DATASET:
• • • •

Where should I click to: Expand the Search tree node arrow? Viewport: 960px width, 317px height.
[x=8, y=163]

• • • •

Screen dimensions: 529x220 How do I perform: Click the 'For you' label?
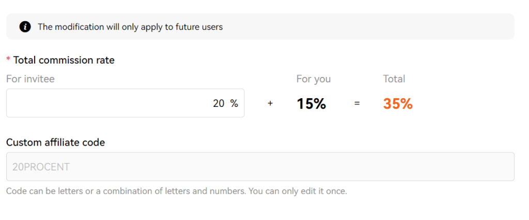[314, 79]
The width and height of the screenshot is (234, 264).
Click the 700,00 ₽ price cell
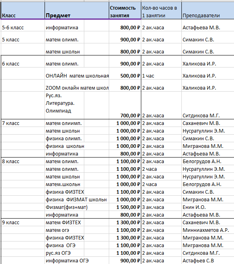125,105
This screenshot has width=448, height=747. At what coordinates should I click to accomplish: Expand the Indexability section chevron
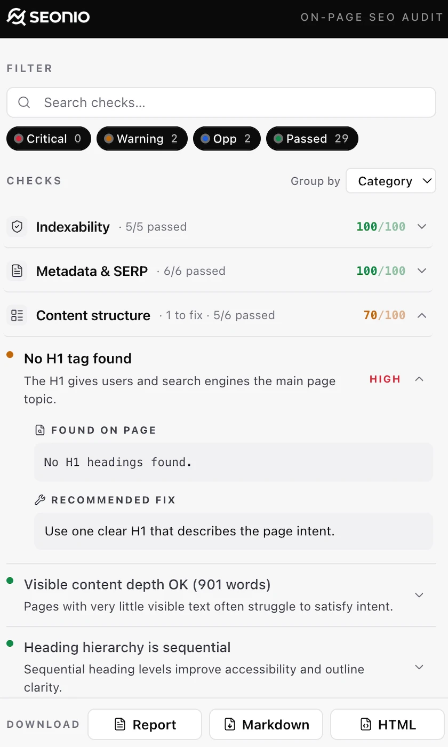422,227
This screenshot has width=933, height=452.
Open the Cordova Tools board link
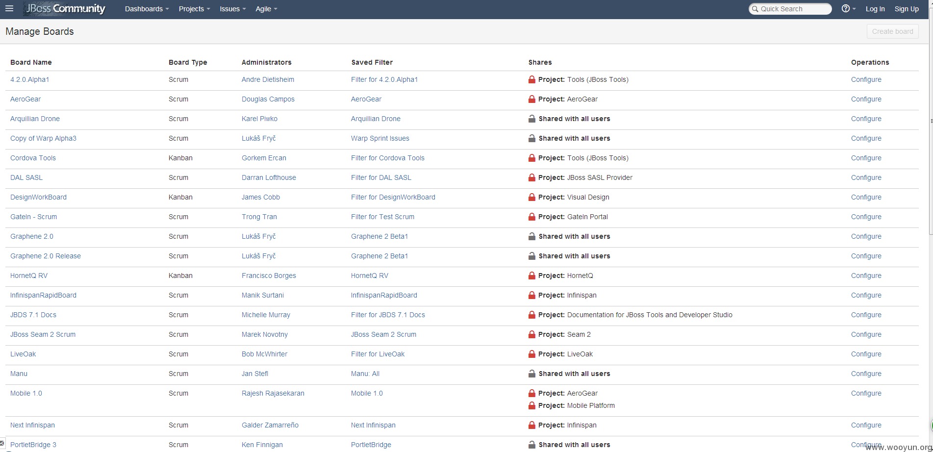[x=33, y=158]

• • • •

REQUIRED WORK: Beginning at the line above that contains "The width and" and going on through the line that contains "This screenshot has width=933, height=452.", please copy every line exactly, leaving the pictures out and adding nothing.

WRITTEN SOLUTION:
The width and height of the screenshot is (234, 264).
Click the 700,00 ₽ price cell
125,105
This screenshot has width=448, height=747. At what coordinates should I click to accomplish: Expand the Indexability section chevron
422,227
This screenshot has width=933, height=452.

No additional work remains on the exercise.